_WORK REQUIRED_
Copy out each line of the data below in which "agent" appears.

_SUPPLIED DATA_
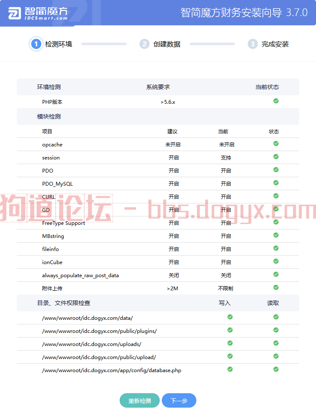Screen dimensions: 316x408
Task: Select step 3 完成安装 in wizard
Action: click(268, 44)
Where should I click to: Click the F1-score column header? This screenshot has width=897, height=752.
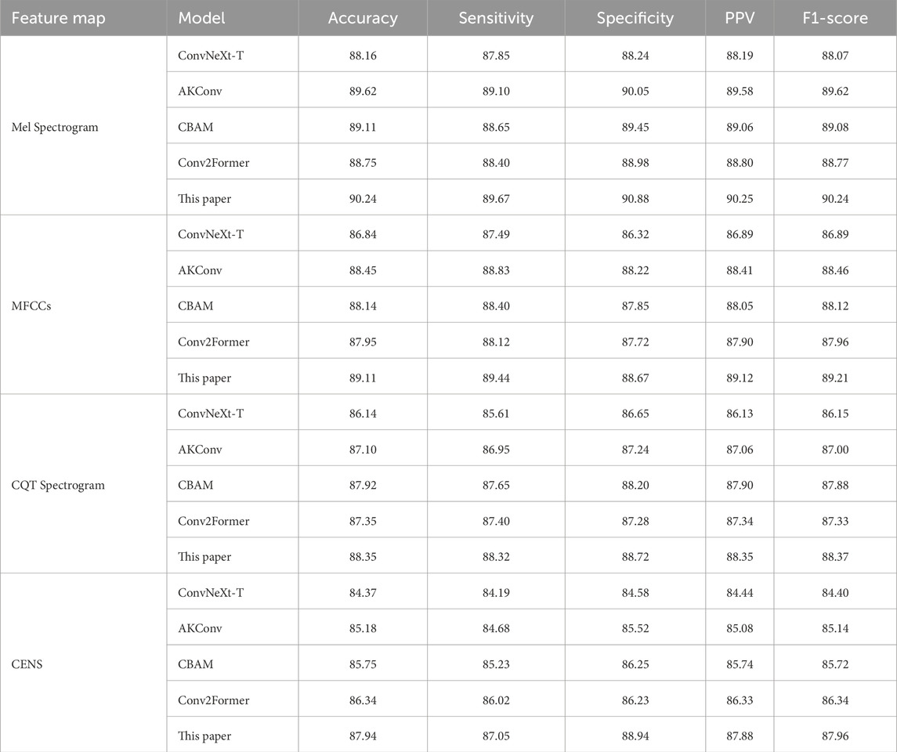click(x=835, y=19)
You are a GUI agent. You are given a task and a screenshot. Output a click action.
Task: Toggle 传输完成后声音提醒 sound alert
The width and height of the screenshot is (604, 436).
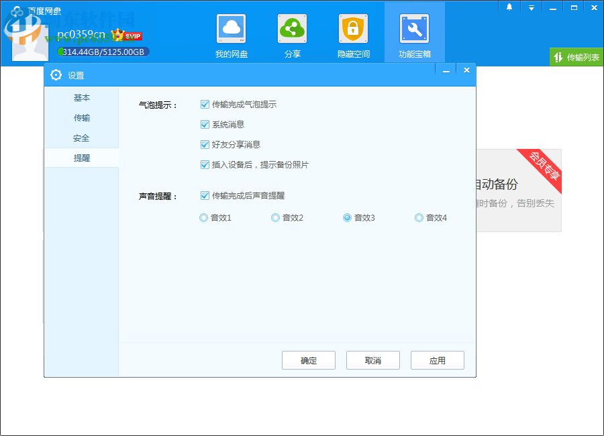pyautogui.click(x=205, y=196)
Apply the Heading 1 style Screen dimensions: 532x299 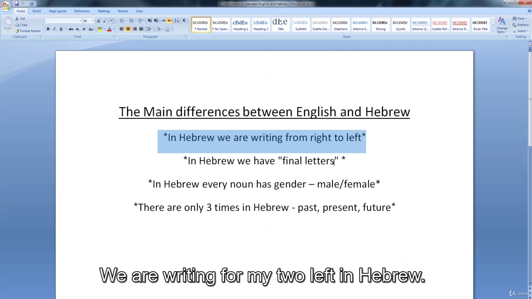tap(240, 25)
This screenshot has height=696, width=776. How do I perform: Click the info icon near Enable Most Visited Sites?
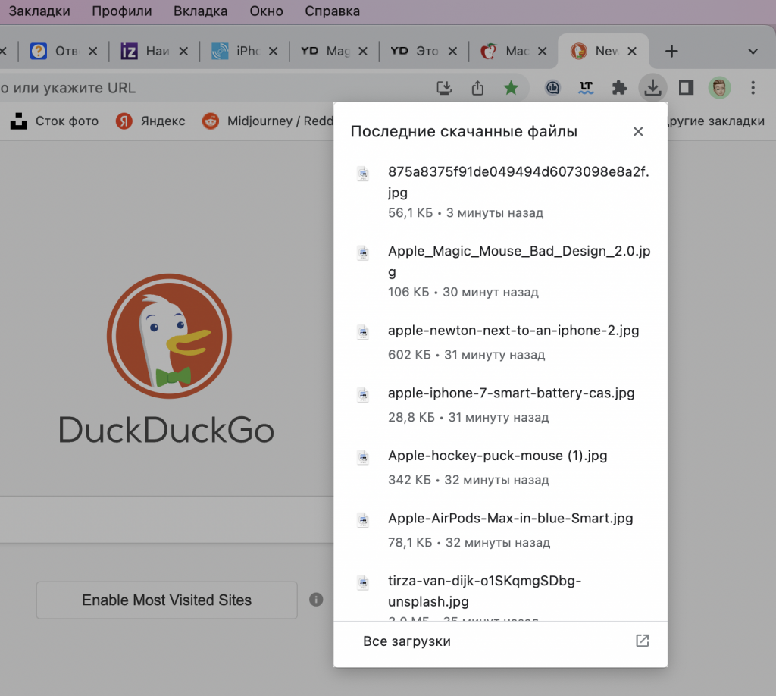point(316,599)
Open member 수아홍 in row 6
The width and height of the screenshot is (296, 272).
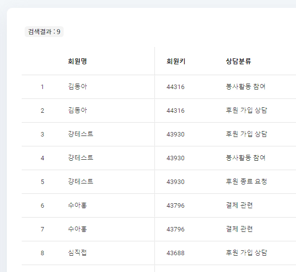click(77, 206)
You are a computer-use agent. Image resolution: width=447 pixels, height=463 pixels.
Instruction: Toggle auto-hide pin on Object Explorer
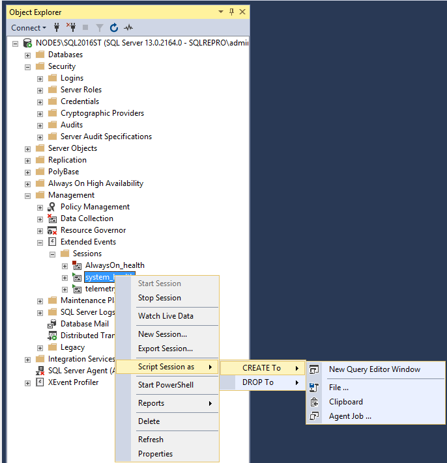pos(231,12)
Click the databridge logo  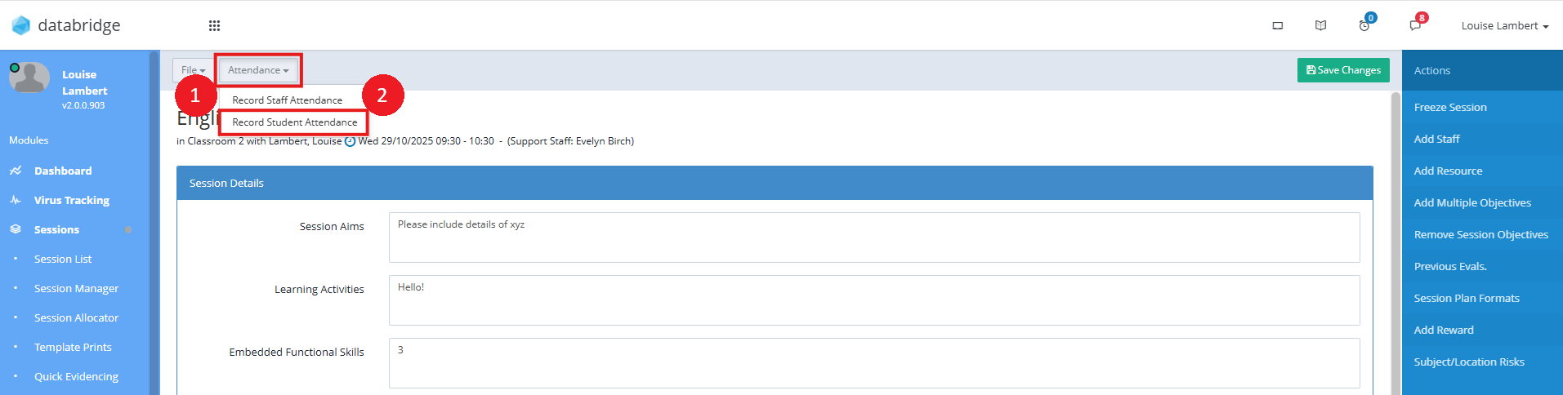pos(66,25)
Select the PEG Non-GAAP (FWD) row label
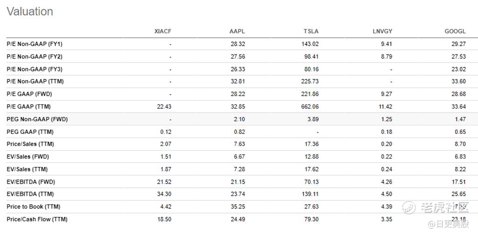This screenshot has height=235, width=478. point(37,119)
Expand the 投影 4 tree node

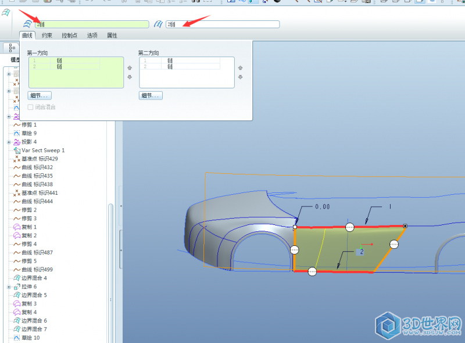point(9,142)
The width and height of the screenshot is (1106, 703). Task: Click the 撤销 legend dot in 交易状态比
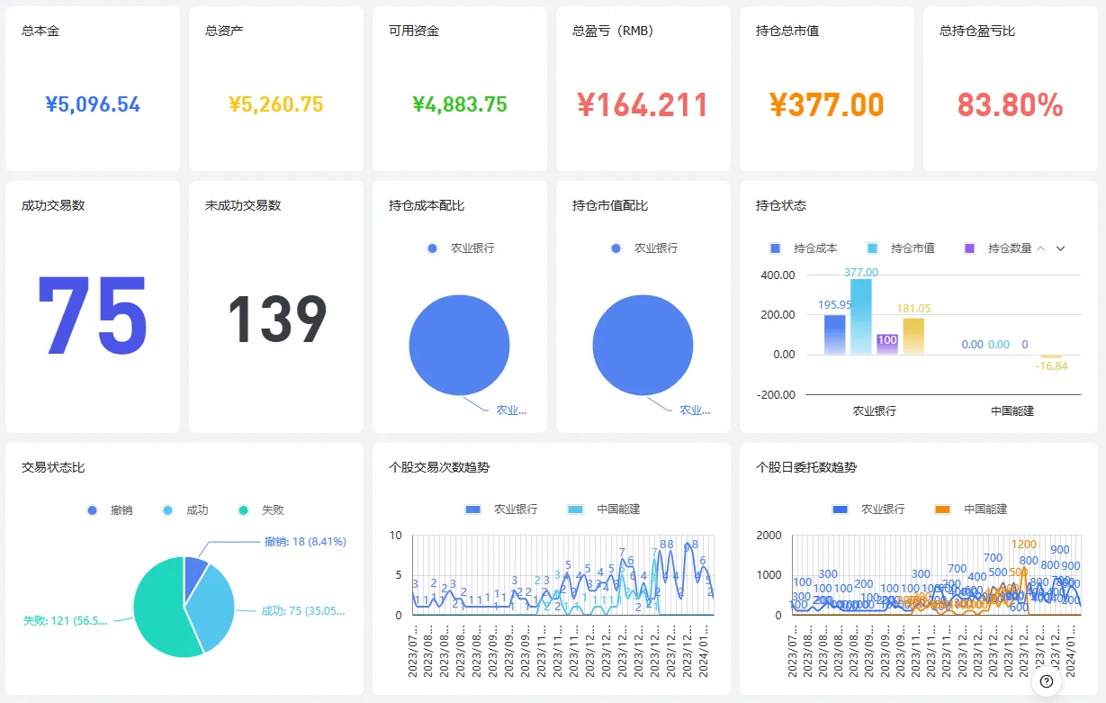[93, 510]

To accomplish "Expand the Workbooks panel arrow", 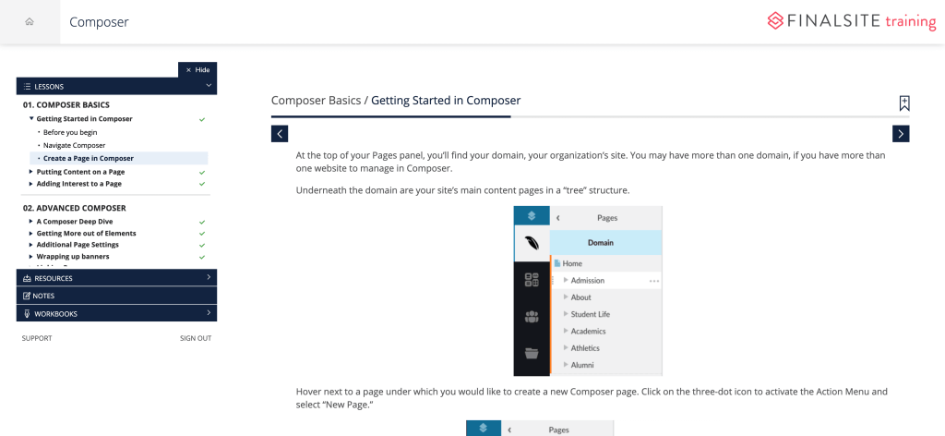I will pos(209,314).
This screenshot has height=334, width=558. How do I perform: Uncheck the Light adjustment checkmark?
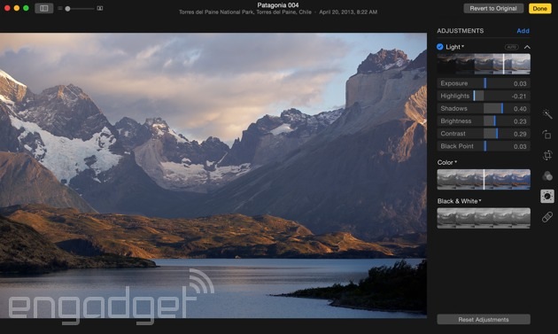(x=440, y=47)
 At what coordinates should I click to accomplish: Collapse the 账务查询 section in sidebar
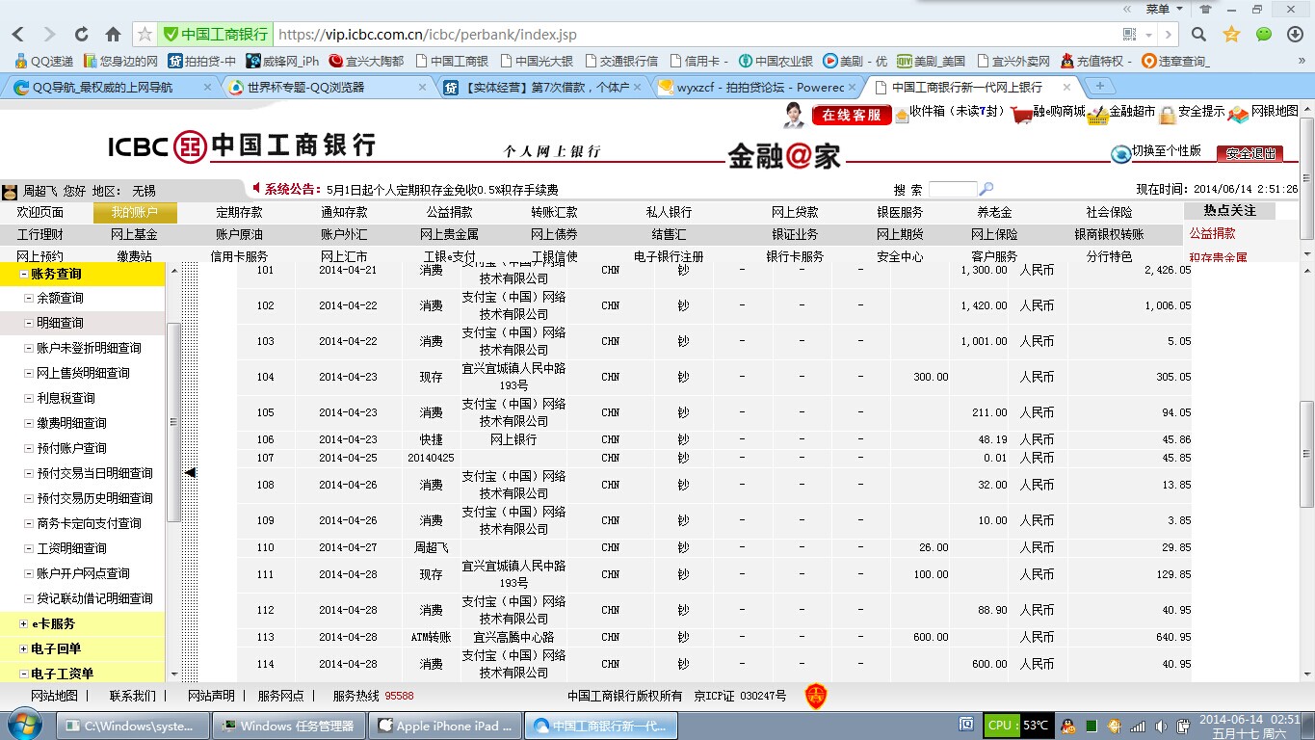point(25,275)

_RESULT OF THIS EXERCISE_
You are a GUI agent. You are given a task and a screenshot. Output a click action.
You are a computer-use agent. Image resolution: width=447 pixels, height=463 pixels.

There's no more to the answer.